The project I am referencing: Hospital Information System

The Problem with Event-Driven Systems

If you are working with an Event-Driven Design (EDD), you have to make sure that every event is progressing smoothly. But what if it doesn't? What if your consumer crashes mid-processing, or the database is temporarily locked?

In a naive implementation, you have two bad options:

  • Retry forever and block the entire pipeline.
  • Drop the message and pretend it never happened (it is not a crime unless it is deemed a crime, right?).
In a production-grade system, neither is acceptable. A dropped lab result or a missed billing event is not just a bug; it is a liability.

This is exactly the problem that Dead Letter Queues (DLQ) solve.

What is a Dead Letter Queue?

A DLQ is a separate Kafka topic that acts as a "safety net" (or a bunker). When a message fails to be processed after a defined number of retries, instead of crashing your consumer or silently discarding the message, you route it to this special topic. The message is not lost; it is parked, waiting for someone to handle it.

How I Used It

In my project, the billing-service listens to multiple Kafka topics simultaneously (bed charges, lab orders, inventory consumption, and patient discharges). Any of these can fail for various reasons: a transient database lock, a malformed payload, or a downstream service being temporarily unavailable.

Without a DLQ, a single bad PATIENT_DISCHARGED event could poison the entire consumer group and freeze billing for everyone.

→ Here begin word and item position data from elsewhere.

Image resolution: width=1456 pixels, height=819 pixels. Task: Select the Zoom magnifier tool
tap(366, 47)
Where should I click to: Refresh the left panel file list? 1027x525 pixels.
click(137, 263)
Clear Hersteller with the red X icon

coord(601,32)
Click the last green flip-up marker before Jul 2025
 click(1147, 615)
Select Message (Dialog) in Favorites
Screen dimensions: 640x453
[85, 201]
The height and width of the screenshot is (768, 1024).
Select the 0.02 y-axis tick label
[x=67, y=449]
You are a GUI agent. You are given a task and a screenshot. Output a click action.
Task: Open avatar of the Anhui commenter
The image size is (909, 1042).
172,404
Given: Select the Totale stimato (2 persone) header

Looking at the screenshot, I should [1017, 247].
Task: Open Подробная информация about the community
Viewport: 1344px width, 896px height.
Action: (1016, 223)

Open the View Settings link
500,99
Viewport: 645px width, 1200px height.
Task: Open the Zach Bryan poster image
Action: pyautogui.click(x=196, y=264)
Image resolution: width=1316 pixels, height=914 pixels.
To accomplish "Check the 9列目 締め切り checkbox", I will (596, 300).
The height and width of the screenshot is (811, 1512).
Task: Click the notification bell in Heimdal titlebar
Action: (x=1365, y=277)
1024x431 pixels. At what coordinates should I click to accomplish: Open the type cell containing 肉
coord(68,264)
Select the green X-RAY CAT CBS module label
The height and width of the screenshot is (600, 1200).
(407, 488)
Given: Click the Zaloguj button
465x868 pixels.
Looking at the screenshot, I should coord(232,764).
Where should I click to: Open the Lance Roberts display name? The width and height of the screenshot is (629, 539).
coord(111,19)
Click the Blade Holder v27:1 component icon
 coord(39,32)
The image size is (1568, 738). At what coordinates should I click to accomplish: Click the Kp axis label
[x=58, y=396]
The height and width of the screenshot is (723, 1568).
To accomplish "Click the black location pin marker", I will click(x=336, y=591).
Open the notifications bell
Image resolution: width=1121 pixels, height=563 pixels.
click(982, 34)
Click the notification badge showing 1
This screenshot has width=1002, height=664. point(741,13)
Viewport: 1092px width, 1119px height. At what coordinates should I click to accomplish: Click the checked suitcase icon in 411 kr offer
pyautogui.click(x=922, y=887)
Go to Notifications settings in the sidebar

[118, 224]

The Strategy: Retry-then-DLT

The strategy I adopted is called "Retry-then-DLT" (Dead Letter Topic). The flow is straightforward:

1. Attempt

Attempt to process the message normally.

2. Retry

On failure, wait and retry up to 3 times with exponential backoff.

3. Route to DLT

If all retries are exhausted, route the message to a *.DLT topic.

4. Alert & Monitor

Alert or monitor the DLT topic for manual intervention.

@Bean
public DefaultErrorHandler errorHandler(KafkaTemplate<String, Object> kafkaTemplate) {
    // Route to *.DLT topic after all retries are exhausted
    DeadLetterPublishingRecoverer recoverer = 
        new DeadLetterPublishingRecoverer(kafkaTemplate);

    // Exponential backoff: 1s -> 2s -> 4s (3 attempts)
    ExponentialBackOffWithMaxRetries backOff = 
        new ExponentialBackOffWithMaxRetries(3);
    backOff.setInitialInterval(1_000);
    backOff.setMultiplier(2.0);

    return new DefaultErrorHandler(recoverer, backOff);
}

The Trade-offs

As with everything in software engineering, using a DLQ introduces some trade-offs:

Operational Overhead

A DLQ is useless if nobody monitors it. You now have the operational burden of setting up alerts for the DLT, inspecting the failed messages, fixing the underlying issue, and manually replaying the events.

Loss of Strict Ordering

If a message fails and is sent to the DLQ, but the next message in the partition succeeds, strict message ordering is broken. If your domain logic requires strict sequential processing, you will need more complex solutions to halt the partition entirely.

And there we go! Now your events know what to do if anything goes wrong.